## Required task A
List each distinct name or username that appears in the forum thread below, in order of first appearance.

## Text provided
Begin
It is imperative that all expressions are grammerically correct, otherwise I would be looking these up in the dictionary - TACKY - European expressions are different from American, that is why I have contacted your forum, for your expertise.  What makes this a challenge, is creating an expression that verbalizes with a soft, romantic "LILT" meaning; rolls off your tongue nicely, as well as read easily on paper.  Grammerically correct and authentic in Italian is a priority.  I have quite a few books of the Florence/ Lazio area as we spent a month there exploring churches. I am liking " chiesa della luce"   "raggio di luce".  
so far. Thank you again, Robin


----------



## lsp

DDLLB said:
			
		

> It is imperative that all expressions are grammerically *grammatically* correct, otherwise I would be looking these up in the dictionary - TACKY - European expressions are different from American, that is why I have contacted your forum, for your expertise.  What makes this a challenge, is creating an expression that verbalizes with a soft, romantic "LILT" meaning; rolls off your tongue nicely, as well as read easily on paper.  grammerically *grammatically* correct and authentic in Italian is a priority.  I have quite a few books of the Florence/ Lazio area as we spent a month there exploring churches. I am liking " chiesa della luce"   "raggio di luce".
> so far. Thank you again, Robin


For those who read the english in order to pick up the language...
End
## Required task B
Scale the entries in the stretch from the line containing "At what coordinates" through the line containing "coord(836,666)": reproduce those lines and only those, requests included, with every answer coordinate multiplied by 0.9 and rounded to a whole number, halves rounding up.

## Material
Begin
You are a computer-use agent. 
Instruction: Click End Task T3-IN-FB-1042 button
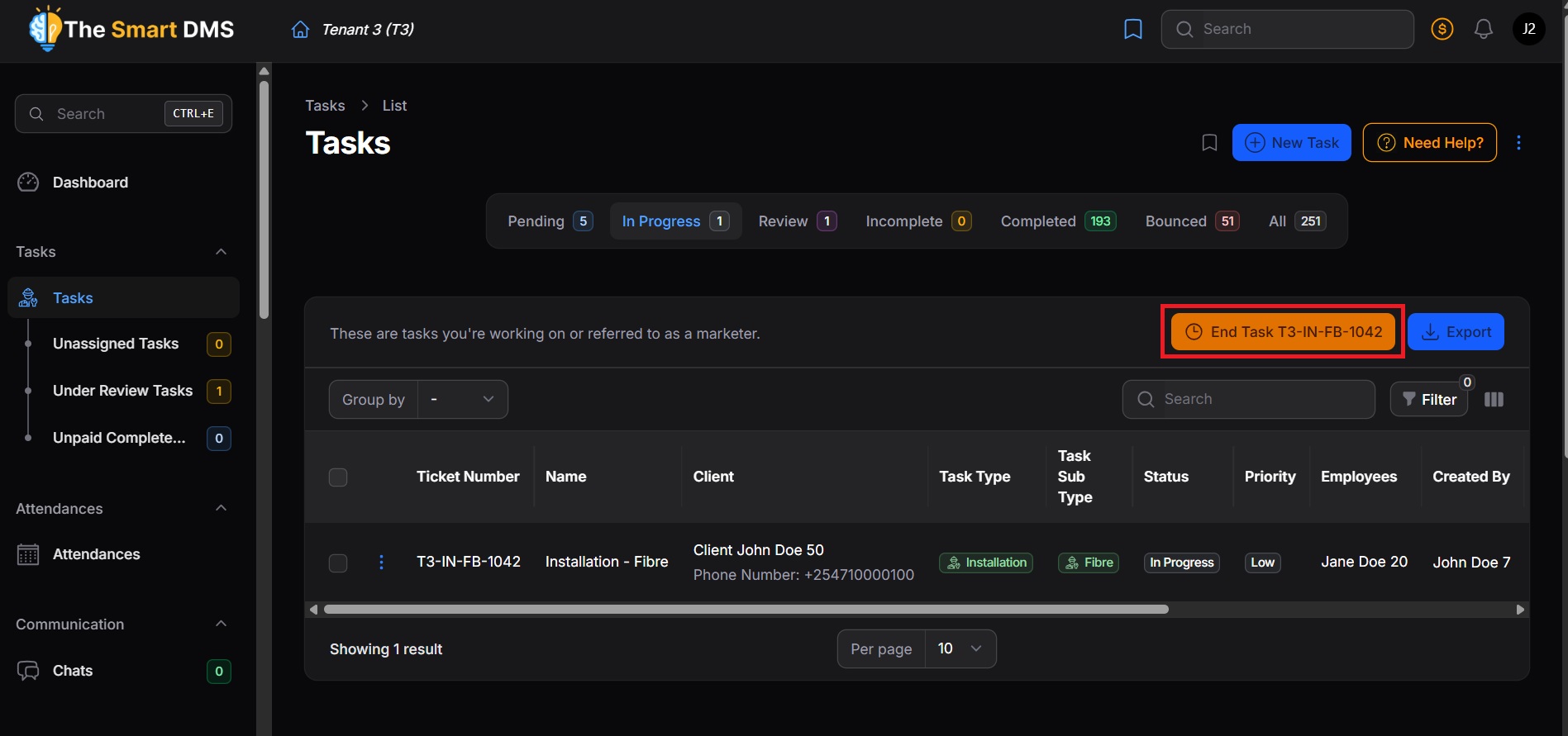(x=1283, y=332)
End
Begin
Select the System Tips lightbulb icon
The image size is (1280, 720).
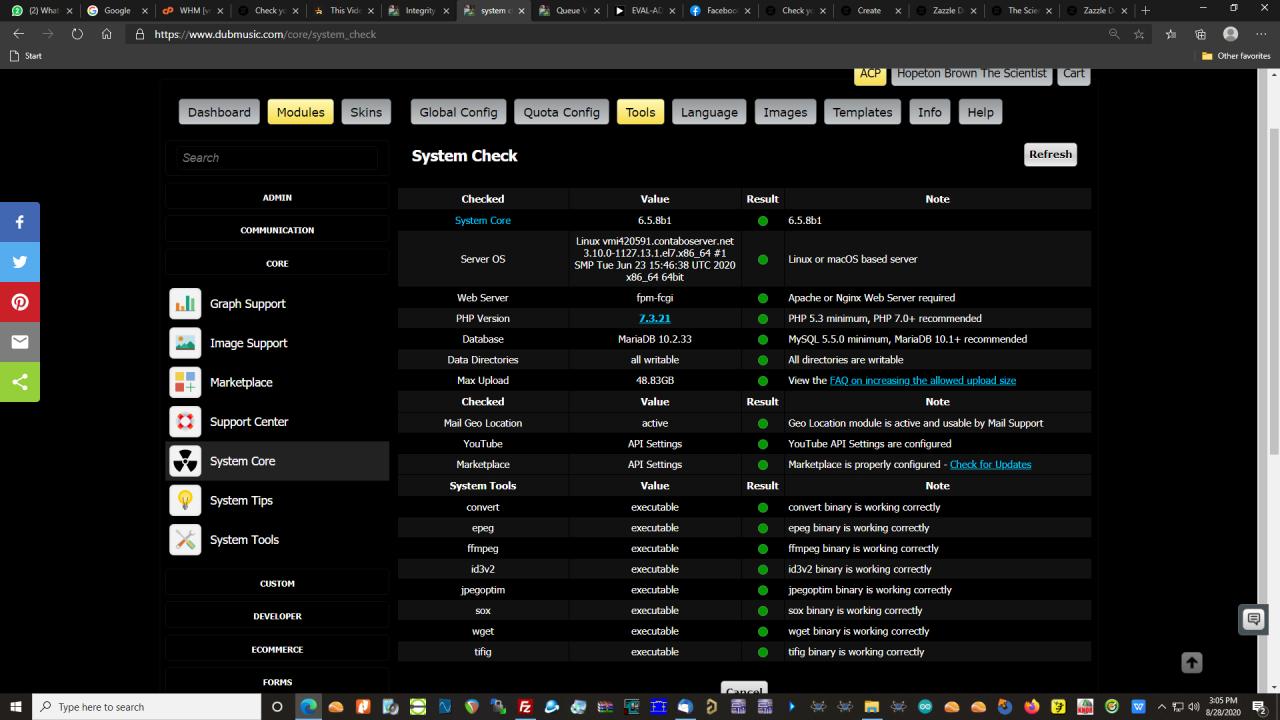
End
Begin
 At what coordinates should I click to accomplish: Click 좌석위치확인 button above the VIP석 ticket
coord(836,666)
End
## Correct answer A
Robin, lsp, DDLLB

## Correct answer B
 At what coordinates should I click to accomplish: Click 좌석위치확인 button above the VIP석 ticket
coord(752,599)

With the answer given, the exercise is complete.